Sorry guys, you just convinced me that no one, not the NSA, not the FSB, no
one!, has in the past, or will in the future be able to exploit this to actually
do something not nice.
I'm not saying that the hardware shouldn't be fixed, I am saying that we
don't need to worry about this.
In the early days of DOS their was a hardware bug in nearly all floppy
controllers, it wasn't even discovered until (I think,) 1985 or so.? The
thing is..., no one reported unusual problems.
So what is this, really?, it's a market exploit opportunity for AMD.
On Friday, January 5, 2018, 3:33:31 AM EST, Ronald F. Guilmette <rfg at
tristatelogic.com> wrote:
In message <736a2b77-d4a0-b03f-8a6b-6a717f5744d4 at metricspace.net>,
Eric McCorkle <eric at metricspace.net> wrote:
>The attack looks like this:
>
>1) Fetch kernel/other process memory, which eventually faults
>2) Do a bit-shift/mask operation to pluck out one bit of the fetched
>value.? This gets executed speculatively on the fetched value in (1).
>3) Execute fetches of two different addresses depending on some bit in
>the fetched value in (1) (say, 0x100000 for 0 vs 0x200000 for 1).? This
>also gets executed speculatively despite the fact that (1) ends up faulting.

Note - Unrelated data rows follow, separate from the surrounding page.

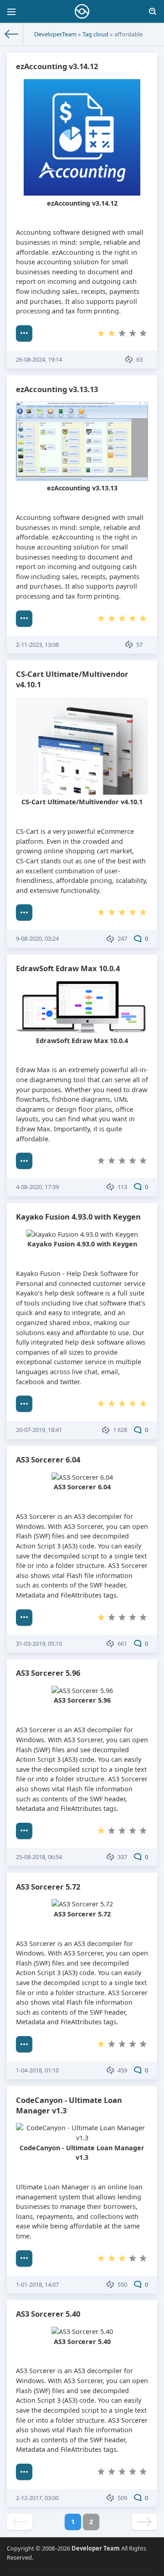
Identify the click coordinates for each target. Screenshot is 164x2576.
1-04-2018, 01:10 (37, 2070)
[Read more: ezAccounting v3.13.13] (24, 618)
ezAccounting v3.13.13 (57, 389)
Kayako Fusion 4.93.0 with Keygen (78, 1216)
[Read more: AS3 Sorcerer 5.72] (24, 2044)
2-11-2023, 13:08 (37, 644)
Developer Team (96, 2548)
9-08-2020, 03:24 (37, 938)
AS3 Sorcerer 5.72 (48, 1886)
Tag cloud (95, 34)
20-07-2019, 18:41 (39, 1430)
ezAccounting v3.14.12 (57, 66)
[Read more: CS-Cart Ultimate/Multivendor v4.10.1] (24, 912)
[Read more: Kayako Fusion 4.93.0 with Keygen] (24, 1404)
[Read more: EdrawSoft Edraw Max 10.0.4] (24, 1161)
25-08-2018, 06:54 (39, 1857)
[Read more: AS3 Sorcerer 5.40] (24, 2472)
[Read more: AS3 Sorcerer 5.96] (24, 1831)
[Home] (11, 34)
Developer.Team (55, 34)
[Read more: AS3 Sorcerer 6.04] (24, 1617)
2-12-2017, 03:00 (37, 2498)
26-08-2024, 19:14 (39, 359)
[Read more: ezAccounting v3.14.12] (24, 333)
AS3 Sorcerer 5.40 (48, 2314)
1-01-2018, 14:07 (37, 2284)
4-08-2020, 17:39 (37, 1187)
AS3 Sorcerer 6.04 (48, 1459)
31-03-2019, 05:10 (39, 1643)
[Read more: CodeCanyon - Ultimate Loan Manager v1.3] (24, 2258)
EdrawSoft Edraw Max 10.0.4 (68, 968)
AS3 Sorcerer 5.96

>4) Recover from fault in (1)
>5) Measure performance of accesses to the two addresses to determine
>which one is cached.
I must say, that's one hell of a round-about way to read just one bit that
you wern't supposed to have access to.? But of course, that doesn't
really
matter if you are an attacker.
If the above steps can be repeated, programatically, ad infinitum, to read
bits from "protected" memory... and I see no reason why they can't
be...
then yea, this bug is every bit as bad as the media is making it out to be,
and maybe even worse.
All your secrets are belong to us!
Time to invest in abacuses... or is that abacai?
Regards,
rfg
_______________________________________________
freebsd-security at freebsd.org mailing list
https://lists.freebsd.org/mailman/listinfo/freebsd-security
To unsubscribe, send any mail to "freebsd-security-unsubscribe at
freebsd.org"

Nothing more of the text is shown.